— begin —

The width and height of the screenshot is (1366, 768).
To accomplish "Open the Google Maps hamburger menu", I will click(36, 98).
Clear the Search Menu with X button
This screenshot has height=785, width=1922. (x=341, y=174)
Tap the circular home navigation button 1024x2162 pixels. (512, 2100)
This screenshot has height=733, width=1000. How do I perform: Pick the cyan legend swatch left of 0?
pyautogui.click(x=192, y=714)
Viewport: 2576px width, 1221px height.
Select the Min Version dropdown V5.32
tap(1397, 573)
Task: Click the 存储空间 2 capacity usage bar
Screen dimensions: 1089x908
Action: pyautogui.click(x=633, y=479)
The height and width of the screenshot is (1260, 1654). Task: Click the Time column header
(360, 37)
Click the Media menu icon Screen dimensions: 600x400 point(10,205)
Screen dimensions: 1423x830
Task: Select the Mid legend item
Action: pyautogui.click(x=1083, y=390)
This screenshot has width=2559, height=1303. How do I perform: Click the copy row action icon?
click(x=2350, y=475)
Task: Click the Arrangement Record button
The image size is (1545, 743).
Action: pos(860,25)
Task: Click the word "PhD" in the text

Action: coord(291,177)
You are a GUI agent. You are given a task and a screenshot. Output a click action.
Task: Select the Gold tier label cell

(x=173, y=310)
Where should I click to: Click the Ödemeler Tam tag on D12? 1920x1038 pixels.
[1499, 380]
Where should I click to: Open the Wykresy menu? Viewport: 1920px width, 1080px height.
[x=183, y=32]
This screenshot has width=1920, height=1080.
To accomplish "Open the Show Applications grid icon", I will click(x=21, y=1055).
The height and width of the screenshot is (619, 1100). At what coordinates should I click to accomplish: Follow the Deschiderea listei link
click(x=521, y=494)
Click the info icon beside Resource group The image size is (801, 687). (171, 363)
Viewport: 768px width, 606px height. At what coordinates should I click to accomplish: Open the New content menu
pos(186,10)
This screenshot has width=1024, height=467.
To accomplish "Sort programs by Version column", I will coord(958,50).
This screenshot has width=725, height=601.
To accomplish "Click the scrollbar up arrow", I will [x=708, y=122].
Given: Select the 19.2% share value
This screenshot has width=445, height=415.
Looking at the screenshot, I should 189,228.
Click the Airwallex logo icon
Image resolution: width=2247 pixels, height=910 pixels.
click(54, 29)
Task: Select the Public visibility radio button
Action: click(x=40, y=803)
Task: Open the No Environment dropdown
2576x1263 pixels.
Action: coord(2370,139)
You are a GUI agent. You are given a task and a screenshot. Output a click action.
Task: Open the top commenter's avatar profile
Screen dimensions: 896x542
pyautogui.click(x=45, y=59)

— end —

#### Goal:
Render the records as a Markdown table with the columns Row and Line, taking everything from the line containing "This screenshot has width=725, height=601." down to the line containing "Action: click(x=40, y=803)". Number each line in the Row column and skip any blank lines.

#### Expected answer:
| Row | Line |
|---|---|
| 1 | This screenshot has width=725, height=601. |
| 2 | To accomplish "Click the scrollbar up arrow", I will [x=708, y=122]. |
| 3 | Given: Select the 19.2% share value |
| 4 | This screenshot has width=445, height=415. |
| 5 | Looking at the screenshot, I should 189,228. |
| 6 | Click the Airwallex logo icon |
| 7 | Image resolution: width=2247 pixels, height=910 pixels. |
| 8 | click(54, 29) |
| 9 | Task: Select the Public visibility radio button |
| 10 | Action: click(x=40, y=803) |